REQUIREMENT = Could you output all of the records below exactly as they appear?

##############################

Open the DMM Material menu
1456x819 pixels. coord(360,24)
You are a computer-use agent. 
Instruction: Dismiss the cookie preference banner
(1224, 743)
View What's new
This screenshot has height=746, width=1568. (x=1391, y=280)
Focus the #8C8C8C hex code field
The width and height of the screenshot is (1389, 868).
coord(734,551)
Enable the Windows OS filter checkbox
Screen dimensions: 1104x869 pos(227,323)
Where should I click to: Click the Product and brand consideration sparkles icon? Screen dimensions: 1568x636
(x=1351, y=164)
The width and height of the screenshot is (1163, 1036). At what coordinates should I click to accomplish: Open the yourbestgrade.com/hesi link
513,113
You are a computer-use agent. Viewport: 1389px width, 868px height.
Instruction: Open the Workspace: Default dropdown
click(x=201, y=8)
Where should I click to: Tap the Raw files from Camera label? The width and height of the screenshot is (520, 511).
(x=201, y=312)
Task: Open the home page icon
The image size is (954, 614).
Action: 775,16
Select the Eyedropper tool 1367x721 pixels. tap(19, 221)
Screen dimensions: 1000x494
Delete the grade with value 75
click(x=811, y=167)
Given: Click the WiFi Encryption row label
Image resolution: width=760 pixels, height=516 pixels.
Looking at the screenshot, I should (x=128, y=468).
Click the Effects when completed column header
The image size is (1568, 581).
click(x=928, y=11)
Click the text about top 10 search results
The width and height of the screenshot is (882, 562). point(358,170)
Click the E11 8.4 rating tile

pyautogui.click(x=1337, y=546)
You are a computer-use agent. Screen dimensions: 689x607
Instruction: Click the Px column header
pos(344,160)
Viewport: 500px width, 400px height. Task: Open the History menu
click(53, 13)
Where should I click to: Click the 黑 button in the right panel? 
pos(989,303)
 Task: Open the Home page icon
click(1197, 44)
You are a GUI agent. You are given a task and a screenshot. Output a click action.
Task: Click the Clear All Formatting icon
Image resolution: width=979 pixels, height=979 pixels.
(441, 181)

##############################

TASK ANSWER =
Open the DMM Material menu
1456x819 pixels. coord(360,24)
You are a computer-use agent. 
Instruction: Dismiss the cookie preference banner
(1224, 743)
View What's new
This screenshot has height=746, width=1568. (x=1391, y=280)
Focus the #8C8C8C hex code field
The width and height of the screenshot is (1389, 868).
coord(734,551)
Enable the Windows OS filter checkbox
Screen dimensions: 1104x869 pos(227,323)
Where should I click to: Click the Product and brand consideration sparkles icon? Screen dimensions: 1568x636
(x=1351, y=164)
The width and height of the screenshot is (1163, 1036). At what coordinates should I click to accomplish: Open the yourbestgrade.com/hesi link
513,113
You are a computer-use agent. Viewport: 1389px width, 868px height.
Instruction: Open the Workspace: Default dropdown
click(x=201, y=8)
Where should I click to: Tap the Raw files from Camera label? The width and height of the screenshot is (520, 511).
(x=201, y=312)
Task: Open the home page icon
The image size is (954, 614).
Action: 775,16
Select the Eyedropper tool 1367x721 pixels. tap(19, 221)
Screen dimensions: 1000x494
Delete the grade with value 75
click(x=811, y=167)
Given: Click the WiFi Encryption row label
Image resolution: width=760 pixels, height=516 pixels.
Looking at the screenshot, I should (x=128, y=468).
Click the Effects when completed column header
The image size is (1568, 581).
click(x=928, y=11)
Click the text about top 10 search results
The width and height of the screenshot is (882, 562). point(358,170)
Click the E11 8.4 rating tile

pyautogui.click(x=1337, y=546)
You are a computer-use agent. Screen dimensions: 689x607
Instruction: Click the Px column header
pos(344,160)
Viewport: 500px width, 400px height. Task: Open the History menu
click(53, 13)
Where should I click to: Click the 黑 button in the right panel? 
pos(989,303)
 Task: Open the Home page icon
click(1197, 44)
You are a GUI agent. You are given a task and a screenshot. Output a click action.
Task: Click the Clear All Formatting icon
Image resolution: width=979 pixels, height=979 pixels.
(441, 181)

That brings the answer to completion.